Martian from the original movie But the aliens ticked me off. They were extremely similar to those of the movie "Independence Day". I mean really close. It's too bad they couldn't do more with them, especially since we get a pretty good look at them. In the original movie, we only see an alien momentarily. I think that heightens the terror, frankly. Getting a good long look is just not as scary. Go rent the original "Alien" movie to see how it's done. You never get a good look at the alien, and that makes it a lot more frightening.

On the right is an image of the martian from the original movie. That's a cool alien. Somewhat humanoid, but different in a weird way. And since it's only on the screen for a few seconds, it heightens the sense of alienness. In this remake, we simply see the aliens too much, and they are too familiar. They didn't scare me, and certainly not as much as the machines did.


Bad:
In the end, bacterial infection kills the aliens. The narrator (Morgan Freeman, good choice) reads from Wells' book (adapted for the movie):

The aliens were destroyed by the littlest things that God in his wisdom had put upon this Earth.
Good:
Wells was an avowed and vocal atheist. Having read some of the book (but not all, sigh), it seems to me that he put this part there either as a way to assuage the masses, so to speak, or he put it in there rather sardonically.

Anyway, I suspect that it might be possible for aliens to get infected with our terrestrial microorganism, but it seems unlikely. Bacteria have evolved with life on Earth, so being able to make an alien sick is farfetched. However, if bacteria just need a place that's warm, wet, and nutrient-rich, then maybe aliens will suffice. Their bodies have to be similar enough to life here that they want to take over Earth, right? So it's possible.

Viruses, though, are out. Viruses are RNA-based (and some are DNA-based as well), and simply would not be able to do anything with an alien that isn't based on RNA/DNA. Life here uses RNA and DNA to reproduce, but given the complexity of the molecule, evolved over a billion years on Earth, I cannot imagine a virus being able to do anything with an alien. Heck, most viruses can't even jump species here on Earth! And as different as we are from an axolotl, we're kissing cousins compared to us and aliens.


Martian dying By the way, the scene of the ship crashing and the alien hand plopping down from inside the machine is a twin of that from the original movie. I enjoyed that.


Conclusion

OK, so I liked this movie. It was very intense, so I'm glad I didn't take The Little Astronomer to see it. My heart was pounding through most of it, and I know the story. The acting was good, the special effects extraordinary, and even the pacing and directing were good. I think the ending came too quickly and that part wasn't paced well (the original movie handled it better, though I hated the part about the church; it was a copout).

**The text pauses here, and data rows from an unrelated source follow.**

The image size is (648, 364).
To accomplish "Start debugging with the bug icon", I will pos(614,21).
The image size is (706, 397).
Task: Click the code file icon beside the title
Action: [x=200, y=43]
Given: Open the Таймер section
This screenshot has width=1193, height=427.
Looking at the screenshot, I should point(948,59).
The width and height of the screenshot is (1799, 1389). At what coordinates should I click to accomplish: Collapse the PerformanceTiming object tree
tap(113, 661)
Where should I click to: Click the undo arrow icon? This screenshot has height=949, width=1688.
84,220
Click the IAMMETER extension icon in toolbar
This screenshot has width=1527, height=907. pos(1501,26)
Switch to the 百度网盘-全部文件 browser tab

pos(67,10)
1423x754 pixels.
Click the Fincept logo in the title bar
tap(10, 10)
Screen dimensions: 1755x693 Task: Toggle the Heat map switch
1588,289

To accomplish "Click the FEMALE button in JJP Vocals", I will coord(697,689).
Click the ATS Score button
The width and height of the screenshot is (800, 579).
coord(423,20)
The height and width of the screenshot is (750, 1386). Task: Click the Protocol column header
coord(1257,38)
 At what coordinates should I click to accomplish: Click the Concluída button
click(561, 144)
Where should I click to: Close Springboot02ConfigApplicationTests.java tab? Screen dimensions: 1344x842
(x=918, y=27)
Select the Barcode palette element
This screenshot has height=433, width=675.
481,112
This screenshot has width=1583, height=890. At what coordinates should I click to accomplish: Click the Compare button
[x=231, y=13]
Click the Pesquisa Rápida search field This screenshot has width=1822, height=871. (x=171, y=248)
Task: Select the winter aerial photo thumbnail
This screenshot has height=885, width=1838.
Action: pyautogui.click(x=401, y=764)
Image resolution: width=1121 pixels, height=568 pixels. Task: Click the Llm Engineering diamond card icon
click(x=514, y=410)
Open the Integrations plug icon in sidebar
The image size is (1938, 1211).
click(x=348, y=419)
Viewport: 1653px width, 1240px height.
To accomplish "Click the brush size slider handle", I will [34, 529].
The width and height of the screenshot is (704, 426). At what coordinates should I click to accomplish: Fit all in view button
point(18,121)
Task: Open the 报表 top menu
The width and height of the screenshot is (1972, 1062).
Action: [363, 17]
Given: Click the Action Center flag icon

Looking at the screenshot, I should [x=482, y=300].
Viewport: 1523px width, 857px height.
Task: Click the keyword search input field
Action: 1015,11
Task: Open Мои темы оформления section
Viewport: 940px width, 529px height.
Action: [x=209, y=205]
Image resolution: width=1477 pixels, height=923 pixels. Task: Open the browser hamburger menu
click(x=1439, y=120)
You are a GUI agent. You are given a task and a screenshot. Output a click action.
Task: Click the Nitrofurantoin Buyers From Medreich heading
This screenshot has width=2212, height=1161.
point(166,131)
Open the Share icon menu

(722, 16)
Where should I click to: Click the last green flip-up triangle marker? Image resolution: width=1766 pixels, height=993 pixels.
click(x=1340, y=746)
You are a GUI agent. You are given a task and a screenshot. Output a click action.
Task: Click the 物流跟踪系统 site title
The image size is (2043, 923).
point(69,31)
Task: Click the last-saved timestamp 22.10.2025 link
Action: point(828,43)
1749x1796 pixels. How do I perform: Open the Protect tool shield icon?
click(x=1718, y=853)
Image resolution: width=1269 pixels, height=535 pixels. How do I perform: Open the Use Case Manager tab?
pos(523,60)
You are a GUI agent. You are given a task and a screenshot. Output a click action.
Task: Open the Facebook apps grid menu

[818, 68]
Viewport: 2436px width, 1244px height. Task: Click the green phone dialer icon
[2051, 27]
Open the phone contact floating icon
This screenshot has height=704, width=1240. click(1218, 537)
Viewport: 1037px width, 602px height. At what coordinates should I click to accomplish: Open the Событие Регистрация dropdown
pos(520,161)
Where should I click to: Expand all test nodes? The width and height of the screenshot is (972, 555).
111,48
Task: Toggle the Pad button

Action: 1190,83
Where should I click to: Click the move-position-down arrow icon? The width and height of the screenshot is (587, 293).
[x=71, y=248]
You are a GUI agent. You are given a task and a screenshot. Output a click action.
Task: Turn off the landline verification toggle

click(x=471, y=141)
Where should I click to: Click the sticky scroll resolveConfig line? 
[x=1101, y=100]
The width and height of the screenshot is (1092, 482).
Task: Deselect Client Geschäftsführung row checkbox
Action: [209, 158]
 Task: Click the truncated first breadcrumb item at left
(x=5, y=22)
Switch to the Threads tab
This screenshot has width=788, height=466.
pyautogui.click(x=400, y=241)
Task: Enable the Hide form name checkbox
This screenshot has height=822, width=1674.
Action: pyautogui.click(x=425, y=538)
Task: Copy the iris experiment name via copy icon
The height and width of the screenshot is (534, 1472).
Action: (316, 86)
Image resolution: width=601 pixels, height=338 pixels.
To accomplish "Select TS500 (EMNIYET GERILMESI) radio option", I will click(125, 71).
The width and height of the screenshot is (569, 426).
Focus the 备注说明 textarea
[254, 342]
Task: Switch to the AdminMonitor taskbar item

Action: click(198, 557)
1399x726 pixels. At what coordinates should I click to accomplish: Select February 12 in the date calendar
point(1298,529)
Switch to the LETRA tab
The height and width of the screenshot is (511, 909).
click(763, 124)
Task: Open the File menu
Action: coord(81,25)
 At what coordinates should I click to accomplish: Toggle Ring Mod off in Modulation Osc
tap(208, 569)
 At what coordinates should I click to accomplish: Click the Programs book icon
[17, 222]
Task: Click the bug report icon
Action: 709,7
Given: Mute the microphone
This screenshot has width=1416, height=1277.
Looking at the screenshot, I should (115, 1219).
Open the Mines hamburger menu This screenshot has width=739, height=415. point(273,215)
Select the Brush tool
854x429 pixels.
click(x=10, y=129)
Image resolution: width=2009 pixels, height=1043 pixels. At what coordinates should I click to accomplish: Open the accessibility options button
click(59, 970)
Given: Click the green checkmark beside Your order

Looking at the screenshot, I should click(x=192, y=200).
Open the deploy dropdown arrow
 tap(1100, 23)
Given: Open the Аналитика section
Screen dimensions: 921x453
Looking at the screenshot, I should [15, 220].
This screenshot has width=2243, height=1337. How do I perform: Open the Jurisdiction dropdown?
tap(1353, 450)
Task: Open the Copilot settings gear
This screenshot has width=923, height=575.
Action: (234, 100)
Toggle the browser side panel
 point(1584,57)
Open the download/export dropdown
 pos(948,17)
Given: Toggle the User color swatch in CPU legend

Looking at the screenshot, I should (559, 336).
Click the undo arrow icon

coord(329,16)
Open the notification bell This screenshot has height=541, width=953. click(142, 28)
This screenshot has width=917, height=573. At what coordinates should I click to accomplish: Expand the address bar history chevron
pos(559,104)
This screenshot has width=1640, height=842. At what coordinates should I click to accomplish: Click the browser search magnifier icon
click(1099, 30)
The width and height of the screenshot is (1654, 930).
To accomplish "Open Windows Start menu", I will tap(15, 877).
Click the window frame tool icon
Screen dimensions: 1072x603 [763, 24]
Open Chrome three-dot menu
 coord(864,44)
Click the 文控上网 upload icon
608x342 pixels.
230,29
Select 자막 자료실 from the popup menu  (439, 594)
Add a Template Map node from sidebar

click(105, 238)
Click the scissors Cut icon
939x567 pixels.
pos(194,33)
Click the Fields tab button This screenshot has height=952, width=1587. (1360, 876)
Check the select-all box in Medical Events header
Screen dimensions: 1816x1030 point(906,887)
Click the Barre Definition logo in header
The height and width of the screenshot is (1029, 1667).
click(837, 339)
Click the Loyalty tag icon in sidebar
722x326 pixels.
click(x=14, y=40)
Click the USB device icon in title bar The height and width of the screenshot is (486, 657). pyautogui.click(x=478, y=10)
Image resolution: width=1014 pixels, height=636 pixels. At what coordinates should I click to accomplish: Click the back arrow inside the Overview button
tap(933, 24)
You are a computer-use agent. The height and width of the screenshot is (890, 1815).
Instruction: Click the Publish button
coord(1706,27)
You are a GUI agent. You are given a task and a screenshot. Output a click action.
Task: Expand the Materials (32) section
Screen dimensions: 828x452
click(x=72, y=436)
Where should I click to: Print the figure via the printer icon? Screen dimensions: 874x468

It also bugs me when the hero is supposed to be an average guy (or below average in this case; Cruise's character is a jerk) but he winds up playing a crucial role more than once. Sure, we're following this character, so he's important, but in this case he not only blows up a machine, but he's also the one who tells the army that the shields on the machines are down. It's too much of a coincidence. It's lazy storytelling.

So I liked a lot of it, and disliked a lot of it. It's a tense, scary movie, and like many movies of this genre, won't translate well to the small screen, so see it while it's in the theaters. But see a matinee!